The block of granite had all the potential in the world...
It was 1501. Columbus was preparing for his fourth voyage in his rediscovery of the New World, the future Henry VIII was a young teenager in England, and Michelangelo and Leonardo da Vinci were dueling geniuses in Italy.
This was an unusually superb block of granite. It was brought to Florence, Italy and towered just over twenty-six feet. All it needed was the skill of a master sculptor.
It so happened that Michelangelo was in another city working on another commission at the time, so enter one Maestro Simone da Fiesole. Commissioned by the wardens of a Florence cathedral, Fiesole began his work in the 1490s. He set out to sculpt a giant. This did not go well. He hacked a hole between the legs, and mishit in so many different areas with such an ill-conceived plan, that this incredible block of granite was reduced to a misshapen mass of ruin.

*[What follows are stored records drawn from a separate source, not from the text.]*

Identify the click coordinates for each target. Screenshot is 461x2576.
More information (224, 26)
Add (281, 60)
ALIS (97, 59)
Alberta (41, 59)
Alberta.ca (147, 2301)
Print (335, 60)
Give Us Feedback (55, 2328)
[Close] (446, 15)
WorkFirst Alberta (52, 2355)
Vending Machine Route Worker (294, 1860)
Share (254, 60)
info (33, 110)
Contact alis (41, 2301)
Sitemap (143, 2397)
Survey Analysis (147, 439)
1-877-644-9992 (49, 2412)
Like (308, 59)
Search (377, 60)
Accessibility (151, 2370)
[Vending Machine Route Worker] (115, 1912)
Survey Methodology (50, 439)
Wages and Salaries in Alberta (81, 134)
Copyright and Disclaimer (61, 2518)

It was dumped in the yard of the cathedral and there gathered time.
Michelangelo caught wind of this massive and magnificent stone and the torture it had endured at the hands of Fiesole. Such a great stone is to a sculptor like an idea is to a writer or a daunting mountain is to a climber...a great challenge and a grand opportunity all at once. This kind did not come along very often. He traveled home to take a look.

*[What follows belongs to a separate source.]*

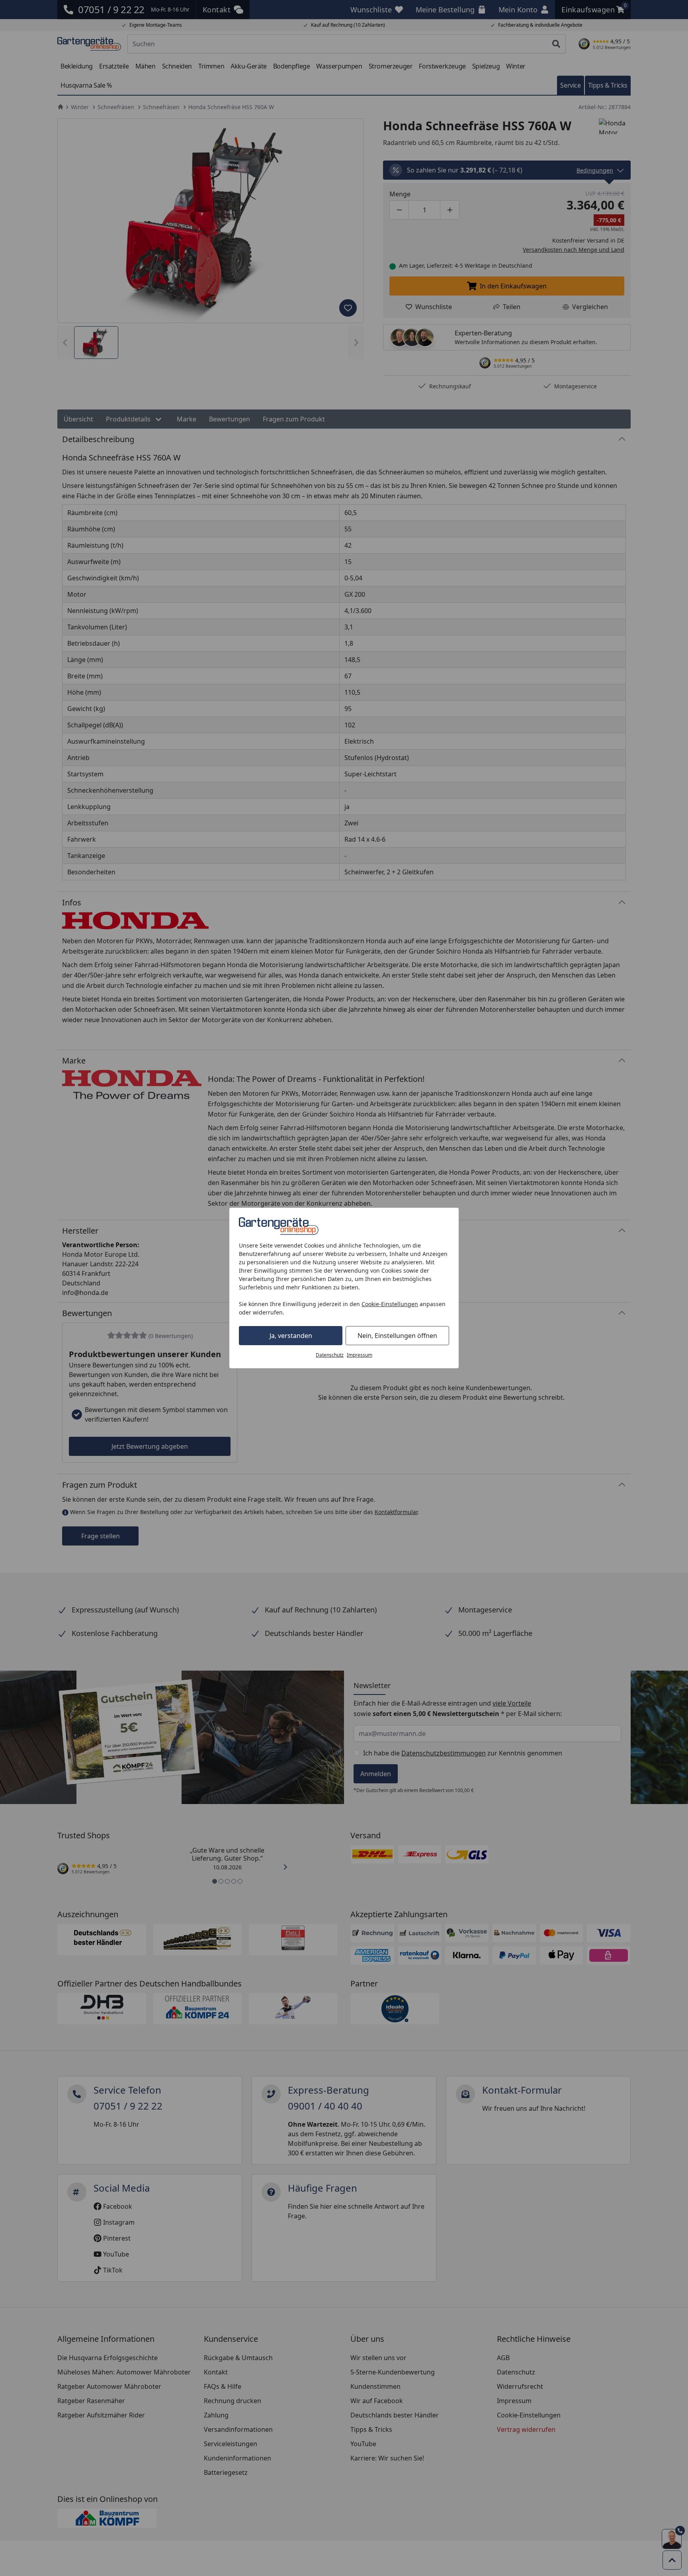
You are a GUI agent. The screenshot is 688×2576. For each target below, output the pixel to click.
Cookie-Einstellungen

He was shown to the yard where the granite lay undisturbed since its brutal scarring. The genius looked it over. He spent time with the block...studied it. He saw it for what it was...and then he began to envision something new. Whereas most saw a mess that one sculptor had given up on, Michelangelo saw...possibility.
Florence was a small, turbulent republic that large nations constantly played catch with in their game of empire. She was a lesser pawn, a comparatively insignificant relic that others rode roughshod over and laid waste on their way to something bigger and better. She was a petty nuisance really.

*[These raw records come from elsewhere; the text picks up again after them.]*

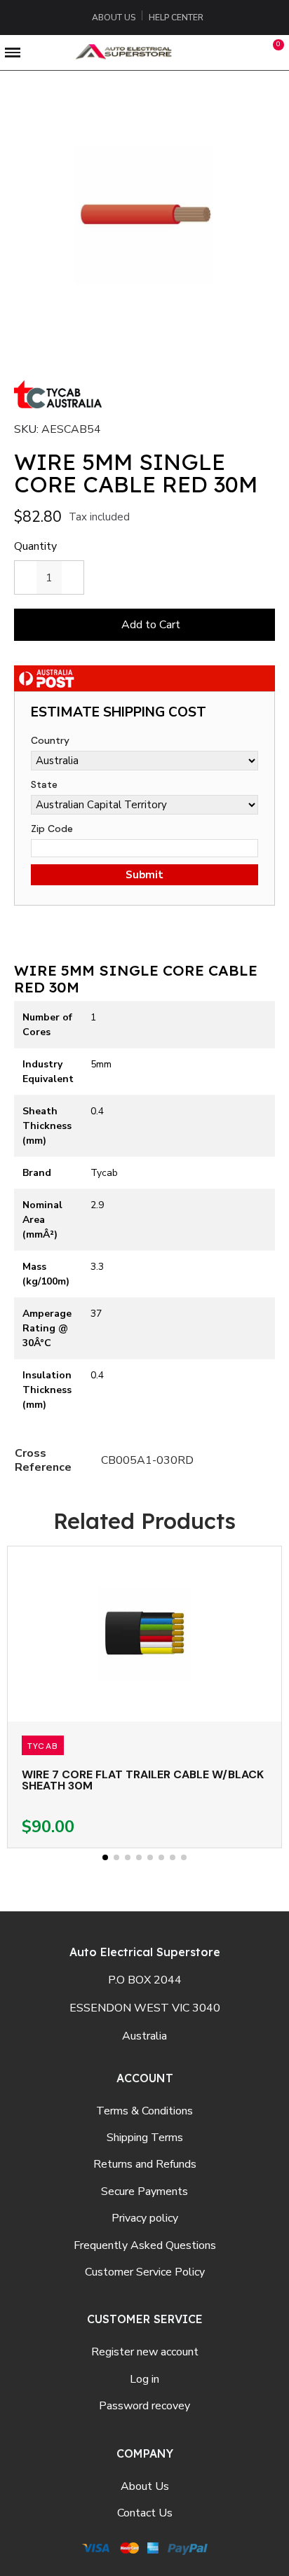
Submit (144, 875)
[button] (212, 52)
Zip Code (52, 828)
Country (50, 740)
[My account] (245, 52)
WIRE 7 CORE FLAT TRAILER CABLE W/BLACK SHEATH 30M (143, 1780)
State (44, 784)
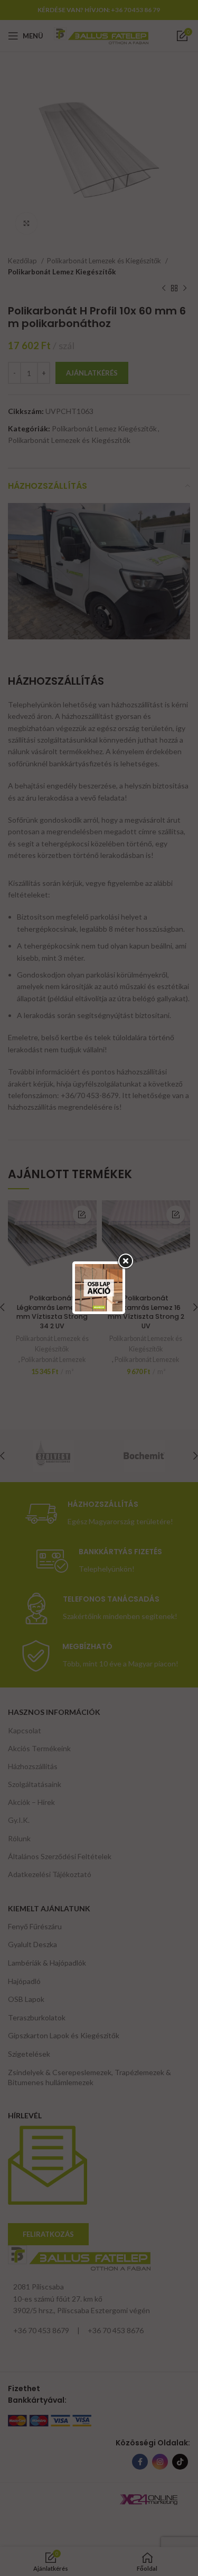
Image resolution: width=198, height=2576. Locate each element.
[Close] (125, 1261)
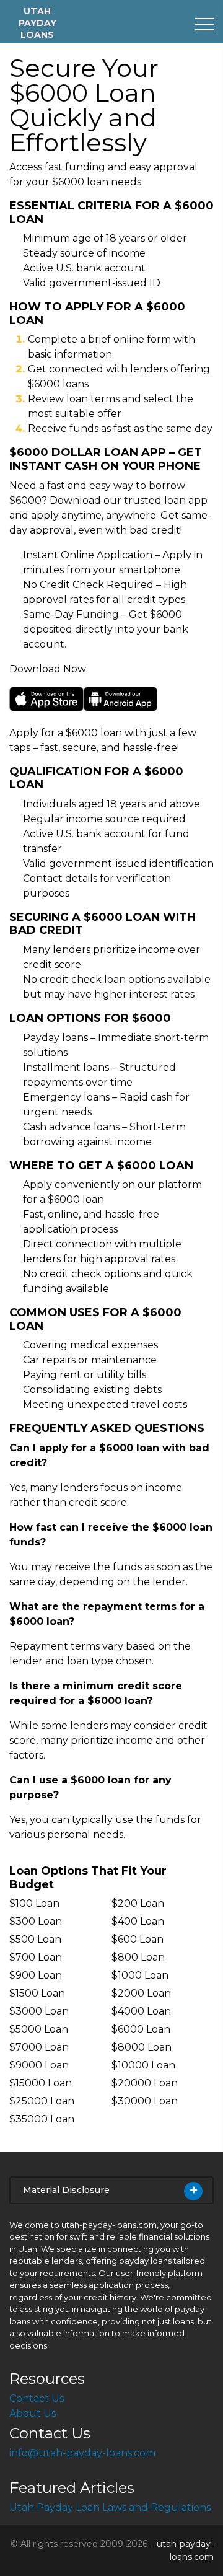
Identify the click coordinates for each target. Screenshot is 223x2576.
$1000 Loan (140, 1975)
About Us (32, 2413)
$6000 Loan (141, 2029)
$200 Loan (138, 1903)
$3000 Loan (39, 2011)
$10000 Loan (143, 2065)
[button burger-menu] (204, 24)
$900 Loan (35, 1975)
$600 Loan (138, 1939)
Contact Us (36, 2398)
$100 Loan (34, 1903)
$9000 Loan (39, 2065)
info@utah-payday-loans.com (82, 2453)
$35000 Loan (41, 2119)
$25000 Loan (41, 2101)
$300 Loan (35, 1921)
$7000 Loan (39, 2047)
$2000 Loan (141, 1993)
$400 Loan (138, 1921)
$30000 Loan (145, 2101)
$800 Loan (138, 1957)
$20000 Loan (145, 2083)
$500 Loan (35, 1939)
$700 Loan (35, 1957)
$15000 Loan (40, 2083)
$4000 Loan (141, 2011)
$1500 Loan (37, 1993)
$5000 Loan (38, 2029)
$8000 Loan (142, 2047)
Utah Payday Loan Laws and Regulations (110, 2507)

Michelangelo meditated on this block and began to envision-out of this agonizing, mistake-filled, clumsy piece of rock-a statement for his beloved city. He envisioned the underdog's underdog.
In 1501 he set to work. And in 1504 he unveiled one of the most famous statues in the history of man...indeed his masterpiece...David.
Mistakes are fuel to the great, obstacles to the weak. To hate mistakes is to disdain glory and despise success...even when the mistakes are somebody else's.
You don't have to be a genius to create a David out of a heap...that's just a bonus. What you do need is a little imagination.